• _WHAT THIS TASK INVOLVES_:
Send back the entries exactly as they were given.

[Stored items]
....................

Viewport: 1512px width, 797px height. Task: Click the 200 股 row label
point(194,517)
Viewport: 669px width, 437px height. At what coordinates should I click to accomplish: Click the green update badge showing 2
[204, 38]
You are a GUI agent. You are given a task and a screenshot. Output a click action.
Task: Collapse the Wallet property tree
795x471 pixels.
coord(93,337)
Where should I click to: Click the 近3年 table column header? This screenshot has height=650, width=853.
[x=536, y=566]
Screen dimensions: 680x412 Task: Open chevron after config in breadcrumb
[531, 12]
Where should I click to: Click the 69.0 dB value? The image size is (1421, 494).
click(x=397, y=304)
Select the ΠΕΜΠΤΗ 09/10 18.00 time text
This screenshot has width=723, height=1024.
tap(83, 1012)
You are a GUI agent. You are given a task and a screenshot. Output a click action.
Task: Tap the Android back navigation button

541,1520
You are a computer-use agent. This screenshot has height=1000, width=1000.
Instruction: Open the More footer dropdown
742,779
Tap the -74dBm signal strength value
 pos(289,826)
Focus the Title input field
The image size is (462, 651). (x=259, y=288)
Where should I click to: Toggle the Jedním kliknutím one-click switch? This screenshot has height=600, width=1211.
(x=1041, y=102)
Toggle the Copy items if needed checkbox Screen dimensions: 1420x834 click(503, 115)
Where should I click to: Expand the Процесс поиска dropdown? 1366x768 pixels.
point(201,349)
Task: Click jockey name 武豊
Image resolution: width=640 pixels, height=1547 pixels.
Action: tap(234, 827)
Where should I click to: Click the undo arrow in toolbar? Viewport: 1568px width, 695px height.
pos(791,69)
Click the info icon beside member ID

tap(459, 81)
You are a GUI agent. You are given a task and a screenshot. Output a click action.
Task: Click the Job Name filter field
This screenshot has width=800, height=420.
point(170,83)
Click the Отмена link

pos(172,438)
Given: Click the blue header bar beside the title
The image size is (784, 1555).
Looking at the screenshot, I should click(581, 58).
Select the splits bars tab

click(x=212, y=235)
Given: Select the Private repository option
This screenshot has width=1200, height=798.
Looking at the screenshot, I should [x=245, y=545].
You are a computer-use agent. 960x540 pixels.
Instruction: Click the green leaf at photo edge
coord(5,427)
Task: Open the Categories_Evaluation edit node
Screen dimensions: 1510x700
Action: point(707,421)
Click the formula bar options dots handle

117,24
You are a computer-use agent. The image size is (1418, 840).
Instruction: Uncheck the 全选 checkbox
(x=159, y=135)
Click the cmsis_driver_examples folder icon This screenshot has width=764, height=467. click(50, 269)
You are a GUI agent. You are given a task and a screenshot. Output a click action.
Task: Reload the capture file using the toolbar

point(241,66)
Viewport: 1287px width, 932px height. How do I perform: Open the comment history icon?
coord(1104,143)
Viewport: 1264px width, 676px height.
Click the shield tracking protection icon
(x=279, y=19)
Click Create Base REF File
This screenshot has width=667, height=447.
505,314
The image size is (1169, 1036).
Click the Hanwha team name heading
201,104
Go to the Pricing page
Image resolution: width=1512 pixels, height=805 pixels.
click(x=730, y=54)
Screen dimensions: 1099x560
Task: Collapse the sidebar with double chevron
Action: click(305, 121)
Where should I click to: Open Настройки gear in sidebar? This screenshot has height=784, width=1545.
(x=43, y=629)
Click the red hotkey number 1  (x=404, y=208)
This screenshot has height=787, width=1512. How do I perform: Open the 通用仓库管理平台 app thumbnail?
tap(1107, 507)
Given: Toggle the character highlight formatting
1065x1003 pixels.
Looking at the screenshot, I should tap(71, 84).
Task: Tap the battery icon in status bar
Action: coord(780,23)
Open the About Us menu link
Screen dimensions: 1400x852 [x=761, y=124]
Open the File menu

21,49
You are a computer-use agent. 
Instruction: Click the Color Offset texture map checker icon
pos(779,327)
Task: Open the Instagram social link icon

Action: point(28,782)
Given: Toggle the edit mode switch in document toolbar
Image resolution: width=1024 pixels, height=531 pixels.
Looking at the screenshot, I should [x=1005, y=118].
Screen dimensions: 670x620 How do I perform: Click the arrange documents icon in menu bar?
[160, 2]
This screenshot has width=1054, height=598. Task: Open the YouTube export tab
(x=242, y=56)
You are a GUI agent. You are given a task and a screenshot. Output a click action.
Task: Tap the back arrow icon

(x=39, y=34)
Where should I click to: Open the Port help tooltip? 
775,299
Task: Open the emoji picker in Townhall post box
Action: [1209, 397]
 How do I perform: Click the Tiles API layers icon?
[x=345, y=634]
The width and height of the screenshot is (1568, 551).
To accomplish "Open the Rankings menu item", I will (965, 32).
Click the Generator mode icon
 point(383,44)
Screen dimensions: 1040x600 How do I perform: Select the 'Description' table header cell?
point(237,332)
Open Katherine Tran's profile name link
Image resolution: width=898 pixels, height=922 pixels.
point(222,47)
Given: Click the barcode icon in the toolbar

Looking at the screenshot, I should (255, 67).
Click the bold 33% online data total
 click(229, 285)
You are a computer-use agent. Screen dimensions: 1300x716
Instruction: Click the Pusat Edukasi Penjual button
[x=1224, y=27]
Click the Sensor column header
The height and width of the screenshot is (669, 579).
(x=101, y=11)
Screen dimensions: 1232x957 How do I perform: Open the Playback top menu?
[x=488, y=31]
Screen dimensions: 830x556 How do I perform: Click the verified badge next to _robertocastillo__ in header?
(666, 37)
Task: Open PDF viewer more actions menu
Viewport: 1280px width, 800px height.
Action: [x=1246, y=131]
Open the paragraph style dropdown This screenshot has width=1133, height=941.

....................

• _RESULT OF THE EXERCISE_:
Viewport: 1512px width, 797px height. Task: Click the 200 股 row label
point(194,517)
Viewport: 669px width, 437px height. At what coordinates should I click to accomplish: Click the green update badge showing 2
[204, 38]
You are a GUI agent. You are given a task and a screenshot. Output a click action.
Task: Collapse the Wallet property tree
795x471 pixels.
coord(93,337)
Where should I click to: Click the 近3年 table column header? This screenshot has height=650, width=853.
[x=536, y=566]
Screen dimensions: 680x412 Task: Open chevron after config in breadcrumb
[531, 12]
Where should I click to: Click the 69.0 dB value? The image size is (1421, 494).
click(x=397, y=304)
Select the ΠΕΜΠΤΗ 09/10 18.00 time text
This screenshot has width=723, height=1024.
tap(83, 1012)
You are a GUI agent. You are given a task and a screenshot. Output a click action.
Task: Tap the Android back navigation button

541,1520
You are a computer-use agent. This screenshot has height=1000, width=1000.
Instruction: Open the More footer dropdown
742,779
Tap the -74dBm signal strength value
 pos(289,826)
Focus the Title input field
The image size is (462, 651). (x=259, y=288)
Where should I click to: Toggle the Jedním kliknutím one-click switch? This screenshot has height=600, width=1211.
(x=1041, y=102)
Toggle the Copy items if needed checkbox Screen dimensions: 1420x834 click(503, 115)
Where should I click to: Expand the Процесс поиска dropdown? 1366x768 pixels.
point(201,349)
Task: Click jockey name 武豊
Image resolution: width=640 pixels, height=1547 pixels.
Action: tap(234, 827)
Where should I click to: Click the undo arrow in toolbar? Viewport: 1568px width, 695px height.
pos(791,69)
Click the info icon beside member ID

tap(459, 81)
You are a GUI agent. You are given a task and a screenshot. Output a click action.
Task: Click the Job Name filter field
This screenshot has width=800, height=420.
point(170,83)
Click the Отмена link

pos(172,438)
Given: Click the blue header bar beside the title
The image size is (784, 1555).
Looking at the screenshot, I should click(581, 58).
Select the splits bars tab

click(x=212, y=235)
Given: Select the Private repository option
This screenshot has width=1200, height=798.
Looking at the screenshot, I should [x=245, y=545].
You are a computer-use agent. 960x540 pixels.
Instruction: Click the green leaf at photo edge
coord(5,427)
Task: Open the Categories_Evaluation edit node
Screen dimensions: 1510x700
Action: point(707,421)
Click the formula bar options dots handle

117,24
You are a computer-use agent. The image size is (1418, 840).
Instruction: Uncheck the 全选 checkbox
(x=159, y=135)
Click the cmsis_driver_examples folder icon This screenshot has width=764, height=467. click(50, 269)
You are a GUI agent. You are given a task and a screenshot. Output a click action.
Task: Reload the capture file using the toolbar

point(241,66)
Viewport: 1287px width, 932px height. How do I perform: Open the comment history icon?
coord(1104,143)
Viewport: 1264px width, 676px height.
Click the shield tracking protection icon
(x=279, y=19)
Click Create Base REF File
This screenshot has width=667, height=447.
505,314
The image size is (1169, 1036).
Click the Hanwha team name heading
201,104
Go to the Pricing page
Image resolution: width=1512 pixels, height=805 pixels.
click(x=730, y=54)
Screen dimensions: 1099x560
Task: Collapse the sidebar with double chevron
Action: click(305, 121)
Where should I click to: Open Настройки gear in sidebar? This screenshot has height=784, width=1545.
(x=43, y=629)
Click the red hotkey number 1  (x=404, y=208)
This screenshot has height=787, width=1512. How do I perform: Open the 通用仓库管理平台 app thumbnail?
tap(1107, 507)
Given: Toggle the character highlight formatting
1065x1003 pixels.
Looking at the screenshot, I should tap(71, 84).
Task: Tap the battery icon in status bar
Action: coord(780,23)
Open the About Us menu link
Screen dimensions: 1400x852 [x=761, y=124]
Open the File menu

21,49
You are a computer-use agent. 
Instruction: Click the Color Offset texture map checker icon
pos(779,327)
Task: Open the Instagram social link icon

Action: point(28,782)
Given: Toggle the edit mode switch in document toolbar
Image resolution: width=1024 pixels, height=531 pixels.
Looking at the screenshot, I should [x=1005, y=118].
Screen dimensions: 670x620 How do I perform: Click the arrange documents icon in menu bar?
[160, 2]
This screenshot has width=1054, height=598. Task: Open the YouTube export tab
(x=242, y=56)
You are a GUI agent. You are given a task and a screenshot. Output a click action.
Task: Tap the back arrow icon

(x=39, y=34)
Where should I click to: Open the Port help tooltip? 
775,299
Task: Open the emoji picker in Townhall post box
Action: [1209, 397]
 How do I perform: Click the Tiles API layers icon?
[x=345, y=634]
The width and height of the screenshot is (1568, 551).
To accomplish "Open the Rankings menu item", I will (965, 32).
Click the Generator mode icon
 point(383,44)
Screen dimensions: 1040x600 How do I perform: Select the 'Description' table header cell?
point(237,332)
Open Katherine Tran's profile name link
Image resolution: width=898 pixels, height=922 pixels.
point(222,47)
Given: Click the barcode icon in the toolbar

Looking at the screenshot, I should (255, 67).
Click the bold 33% online data total
 click(229, 285)
You are a computer-use agent. Screen dimensions: 1300x716
Instruction: Click the Pusat Edukasi Penjual button
[x=1224, y=27]
Click the Sensor column header
The height and width of the screenshot is (669, 579).
(x=101, y=11)
Screen dimensions: 1232x957 How do I perform: Open the Playback top menu?
[x=488, y=31]
Screen dimensions: 830x556 How do I perform: Click the verified badge next to _robertocastillo__ in header?
(666, 37)
Task: Open PDF viewer more actions menu
Viewport: 1280px width, 800px height.
Action: [x=1246, y=131]
Open the paragraph style dropdown This screenshot has width=1133, height=941.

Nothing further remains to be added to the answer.